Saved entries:
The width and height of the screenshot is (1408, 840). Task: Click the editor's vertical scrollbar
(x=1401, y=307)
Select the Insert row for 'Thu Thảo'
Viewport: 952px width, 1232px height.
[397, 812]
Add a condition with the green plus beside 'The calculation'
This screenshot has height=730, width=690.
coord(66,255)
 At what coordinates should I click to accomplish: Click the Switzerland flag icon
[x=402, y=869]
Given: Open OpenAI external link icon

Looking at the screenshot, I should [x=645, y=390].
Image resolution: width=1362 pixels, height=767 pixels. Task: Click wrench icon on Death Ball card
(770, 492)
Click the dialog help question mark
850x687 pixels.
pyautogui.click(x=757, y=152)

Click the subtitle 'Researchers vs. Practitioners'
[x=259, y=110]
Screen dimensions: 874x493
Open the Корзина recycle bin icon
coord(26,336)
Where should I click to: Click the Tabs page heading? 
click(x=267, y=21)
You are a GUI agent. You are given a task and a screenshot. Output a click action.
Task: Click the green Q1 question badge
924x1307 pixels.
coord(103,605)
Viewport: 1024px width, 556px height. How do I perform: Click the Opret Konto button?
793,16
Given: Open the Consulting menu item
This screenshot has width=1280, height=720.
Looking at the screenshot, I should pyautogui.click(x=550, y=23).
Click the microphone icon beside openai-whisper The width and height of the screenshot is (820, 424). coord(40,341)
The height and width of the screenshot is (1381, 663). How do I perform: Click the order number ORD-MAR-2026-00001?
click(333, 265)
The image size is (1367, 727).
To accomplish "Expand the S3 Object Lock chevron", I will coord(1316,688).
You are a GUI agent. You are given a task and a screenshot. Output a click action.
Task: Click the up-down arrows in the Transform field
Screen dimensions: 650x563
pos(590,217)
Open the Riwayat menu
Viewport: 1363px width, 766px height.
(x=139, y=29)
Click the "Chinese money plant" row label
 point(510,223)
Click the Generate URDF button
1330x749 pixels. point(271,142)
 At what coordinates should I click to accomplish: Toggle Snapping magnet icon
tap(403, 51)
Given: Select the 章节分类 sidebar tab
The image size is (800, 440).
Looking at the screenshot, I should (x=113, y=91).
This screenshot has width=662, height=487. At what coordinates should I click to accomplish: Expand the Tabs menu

◆ **EXERCISE OBJECTIVE**: What's wanted is each line above, transcribed with nothing altered.

◆ **TASK ANSWER**:
The width and height of the screenshot is (1408, 840). Task: Click the editor's vertical scrollbar
(x=1401, y=307)
Select the Insert row for 'Thu Thảo'
Viewport: 952px width, 1232px height.
[397, 812]
Add a condition with the green plus beside 'The calculation'
This screenshot has height=730, width=690.
coord(66,255)
 At what coordinates should I click to accomplish: Click the Switzerland flag icon
[x=402, y=869]
Given: Open OpenAI external link icon

Looking at the screenshot, I should [x=645, y=390].
Image resolution: width=1362 pixels, height=767 pixels. Task: Click wrench icon on Death Ball card
(770, 492)
Click the dialog help question mark
850x687 pixels.
pyautogui.click(x=757, y=152)

Click the subtitle 'Researchers vs. Practitioners'
[x=259, y=110]
Screen dimensions: 874x493
Open the Корзина recycle bin icon
coord(26,336)
Where should I click to: Click the Tabs page heading? 
click(x=267, y=21)
You are a GUI agent. You are given a task and a screenshot. Output a click action.
Task: Click the green Q1 question badge
924x1307 pixels.
coord(103,605)
Viewport: 1024px width, 556px height. How do I perform: Click the Opret Konto button?
793,16
Given: Open the Consulting menu item
This screenshot has width=1280, height=720.
Looking at the screenshot, I should pyautogui.click(x=550, y=23).
Click the microphone icon beside openai-whisper The width and height of the screenshot is (820, 424). coord(40,341)
The height and width of the screenshot is (1381, 663). How do I perform: Click the order number ORD-MAR-2026-00001?
click(333, 265)
The image size is (1367, 727).
To accomplish "Expand the S3 Object Lock chevron", I will coord(1316,688).
You are a GUI agent. You are given a task and a screenshot. Output a click action.
Task: Click the up-down arrows in the Transform field
Screen dimensions: 650x563
pos(590,217)
Open the Riwayat menu
Viewport: 1363px width, 766px height.
(x=139, y=29)
Click the "Chinese money plant" row label
 point(510,223)
Click the Generate URDF button
1330x749 pixels. point(271,142)
 At what coordinates should I click to accomplish: Toggle Snapping magnet icon
tap(403, 51)
Given: Select the 章节分类 sidebar tab
The image size is (800, 440).
Looking at the screenshot, I should (x=113, y=91).
This screenshot has width=662, height=487. At what coordinates should I click to accomplish: Expand the Tabs menu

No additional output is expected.